口腔病理診断では、口腔顎顔面領域に発生するさまざまな疾患、特に口腔扁平上皮癌、歯原性腫瘍、唾液腺腫瘍などの診断において、高度な専門知識・経験・技術が求められます。そのため、口腔病理専門医や細胞診専門歯科医の資格取得が強く推奨されます。
さらに、がんゲノム医療の進展に伴い、口腔病理医には分子標的薬の効果予測(コンパニオン診断)やエキスパートパネルへの参加が求められ、分子病理専門医(口腔)の資格も重要になっています。当研究室では、大学院生がこれらの専門資格を取得できるよう、体系的な教育・指導体制を整えています。

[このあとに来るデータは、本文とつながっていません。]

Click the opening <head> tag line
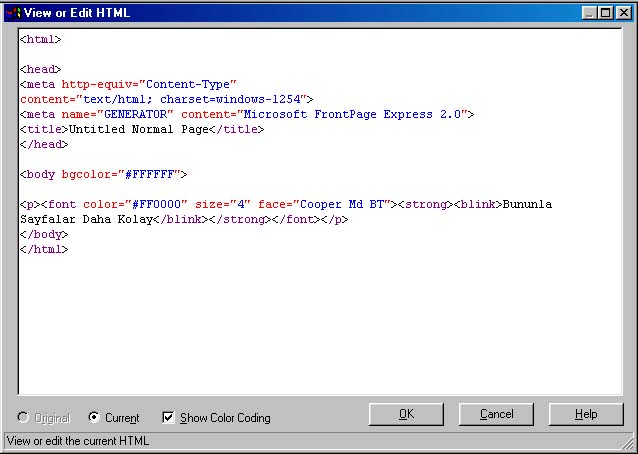The image size is (638, 454). (x=41, y=69)
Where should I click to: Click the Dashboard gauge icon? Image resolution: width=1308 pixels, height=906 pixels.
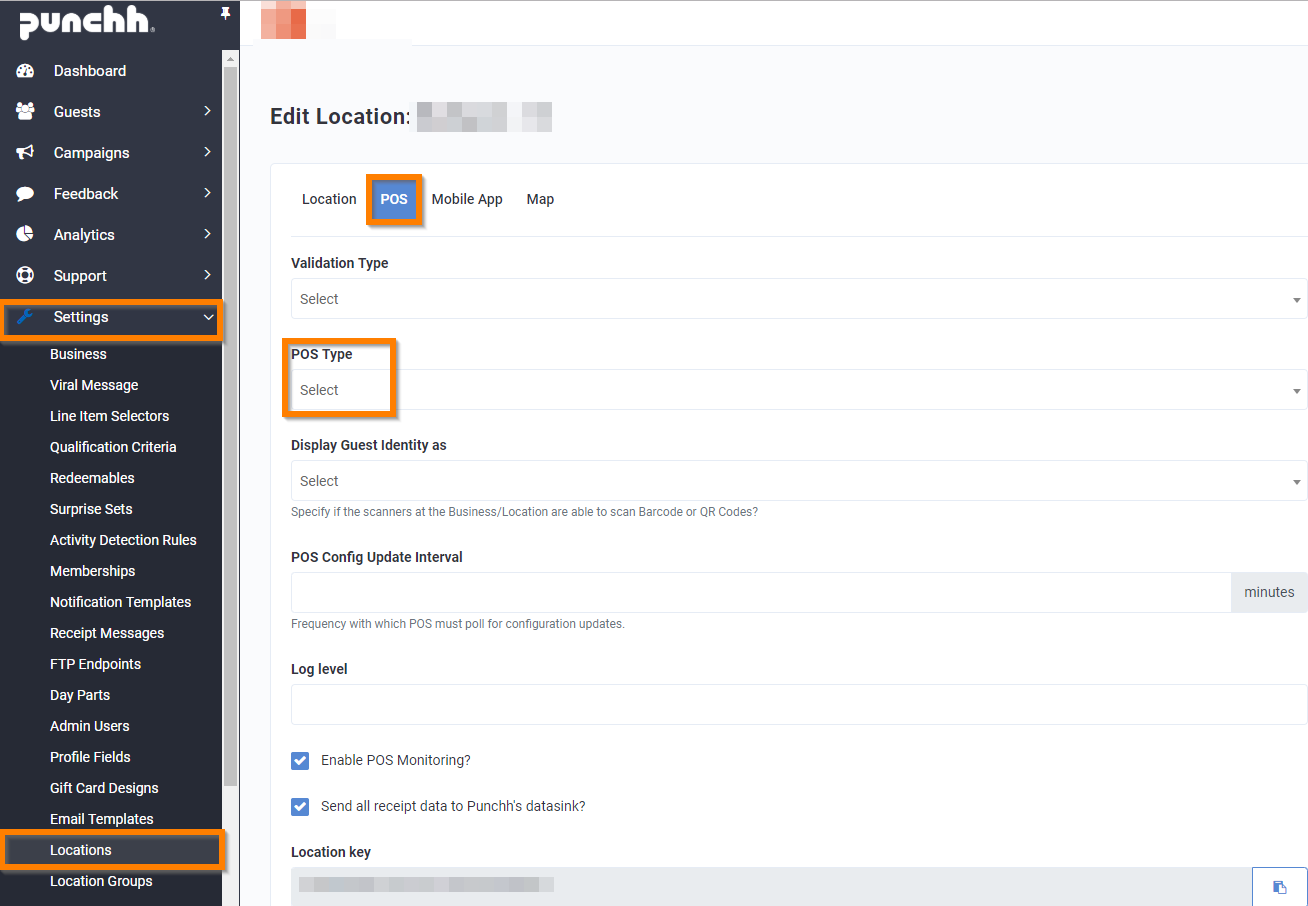click(26, 71)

一方、これまで形態学を中心として発展してきた口腔病理学は、近年では遺伝子やタンパク質レベルの解析に加え、AIなどの先端技術を取り入れた“次世代デジタル口腔病理学”へと進化を遂げています。当研究室では、これらのマルチモーダルな技術を融合させ、研究・教育・診断に応用できる実践的スキルの習得を目指しています。
また、日常的な英語使用や留学、国際学会での発表経験を通じて、将来的に国際社会でも活躍できるグローバルな口腔病理専門医の育成にも力を入れています。